Pour moi, ces idées et ces résonnements, je les avais déjà en banque avant Katimavik, pour la plupart. Avant d'arriver ici, je savais déjà à quoi m'attendre et je m'y étais préparé. Depuis, j'ai rafiné mes raisonnements et j'ai appris. Maintenant, ils ont tout détruit. Tout ce que je croyais que mon groupe réprésentait n'est plus. Les idéaux que je défendais ici se sont faits piétiner. Je me retrouve seul face à un groupe qui ne désire pas vraiment être un groupe...
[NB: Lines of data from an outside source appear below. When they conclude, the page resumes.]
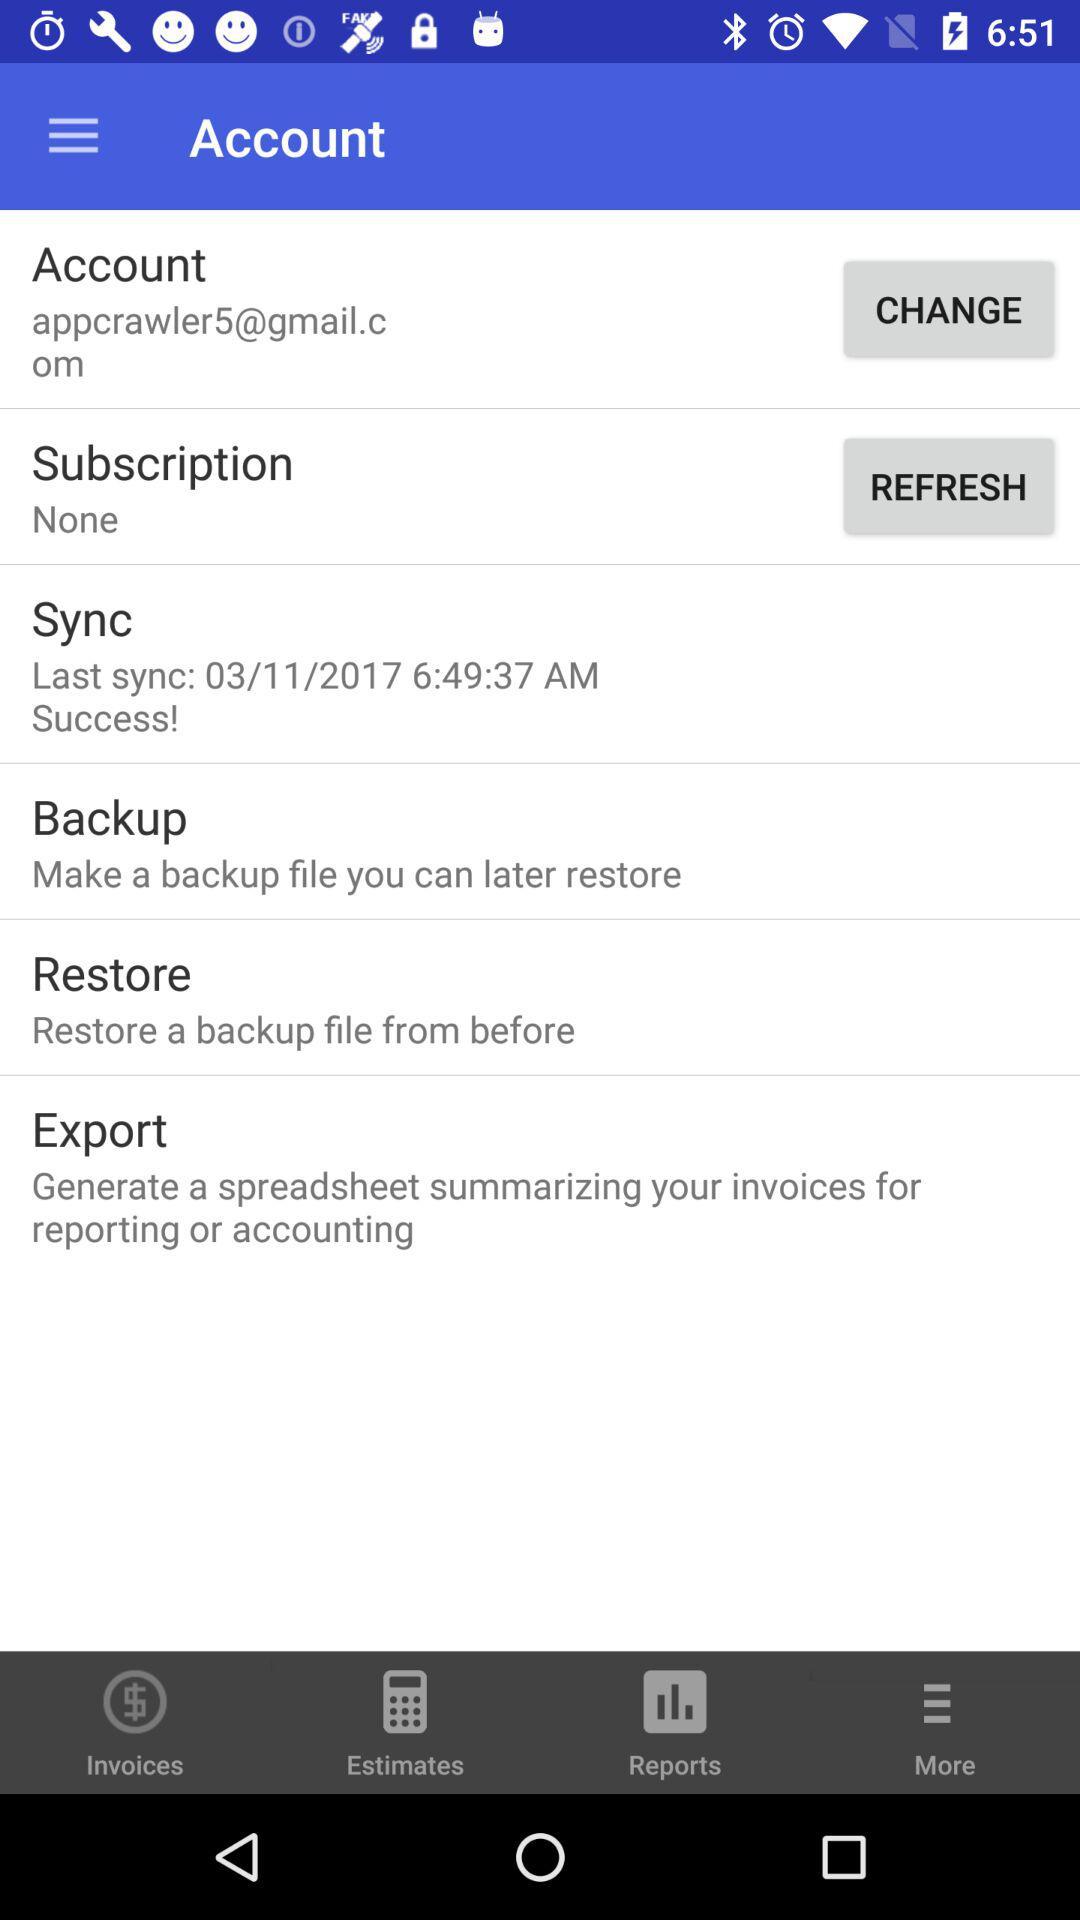 The width and height of the screenshot is (1080, 1920). Describe the element at coordinates (947, 307) in the screenshot. I see `change` at that location.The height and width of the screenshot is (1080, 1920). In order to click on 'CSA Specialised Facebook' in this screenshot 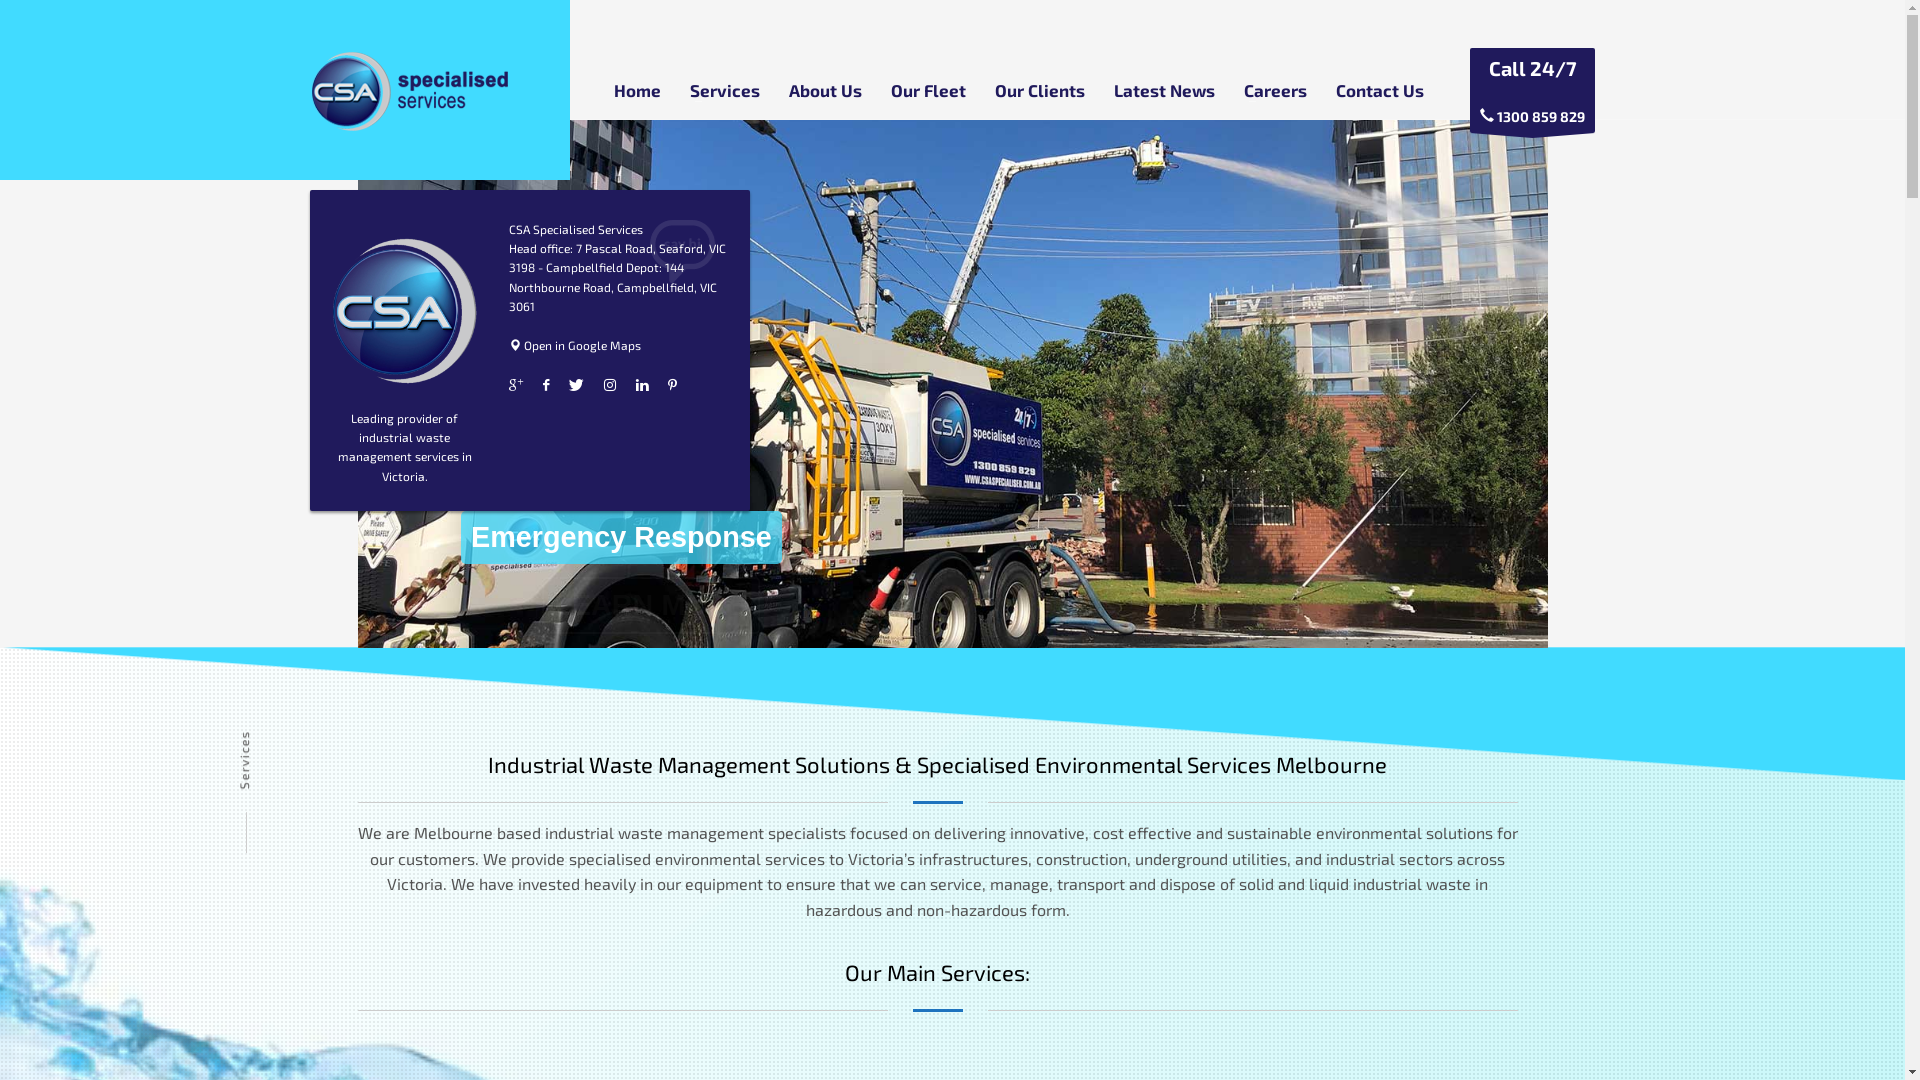, I will do `click(546, 385)`.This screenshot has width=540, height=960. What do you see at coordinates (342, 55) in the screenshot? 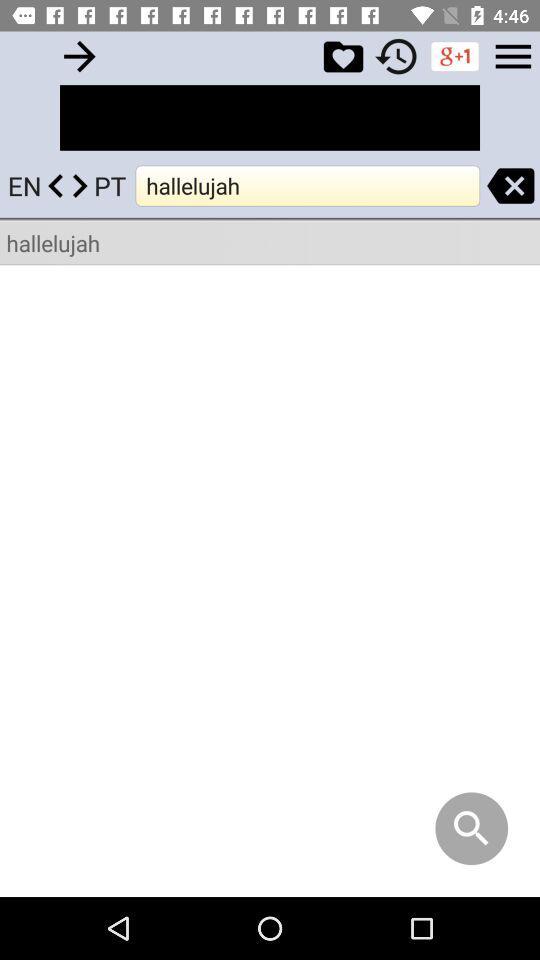
I see `saved files` at bounding box center [342, 55].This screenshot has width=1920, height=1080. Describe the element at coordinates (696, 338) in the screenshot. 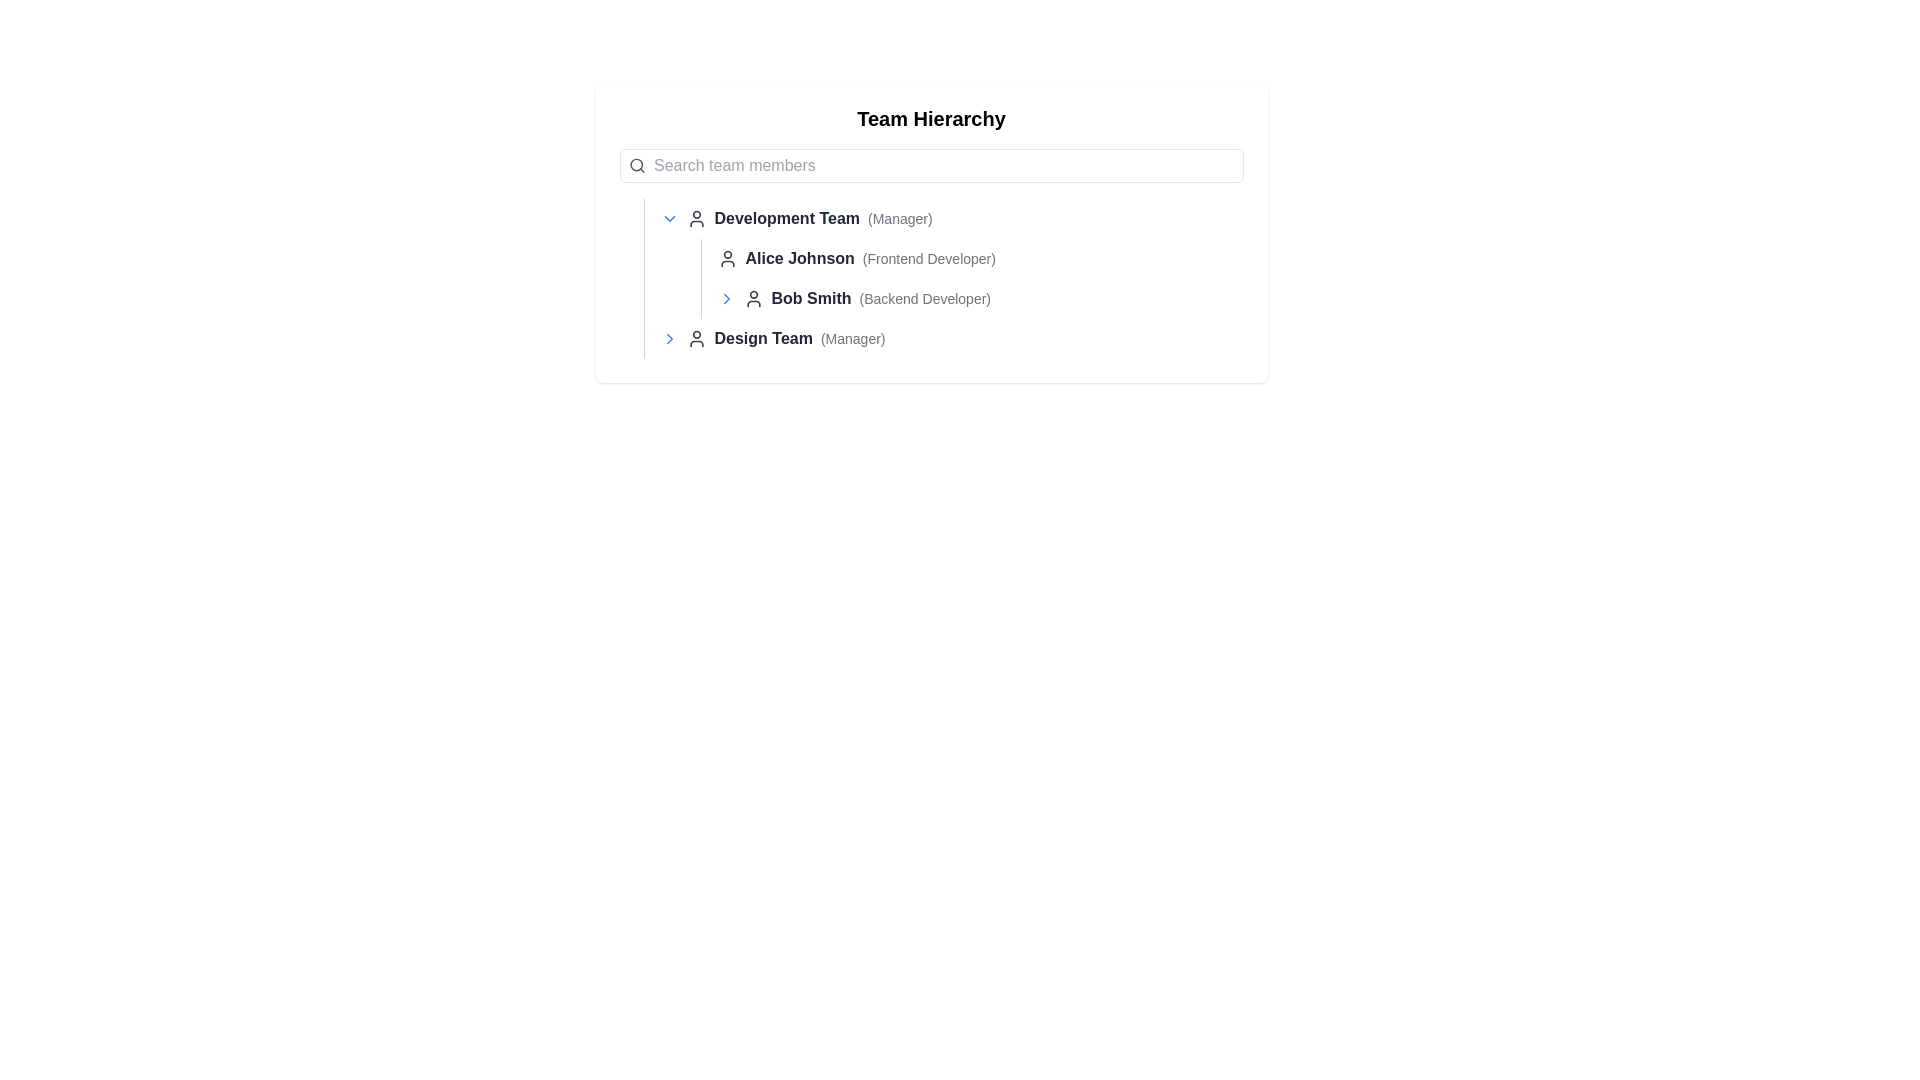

EDIT. J'ai oublié d'ajouter qu'ils trouvaient futile les tentatives de Katimavik de former un groupe, et qu'ils y apportaient peu d'importance car, après neuf mois, nous allions nous séparer. Si je les prends au mots, je peux aussi appliquer leur concept au programme au complet. Quelle est l'utilité d'aller dans une communauté que je vais quitter après 3 mois? Pourquoi me forcer à socialiser avec des gens que je ne reverrai jamais? La réponse est simple: faire des rencontres. Chaque rencontre que nous faisons façonne qui nous sommes et ces pour cette raison que nous voyageons dans plusieurs communautés, c'est développer l'individu. Ne serait-ce pas aussi pour faire de nouvelle connaissance, avoir des amis que nous n'aurions jamais rencontré dans d'autres circonstances? C'est à n'y rien comprendre!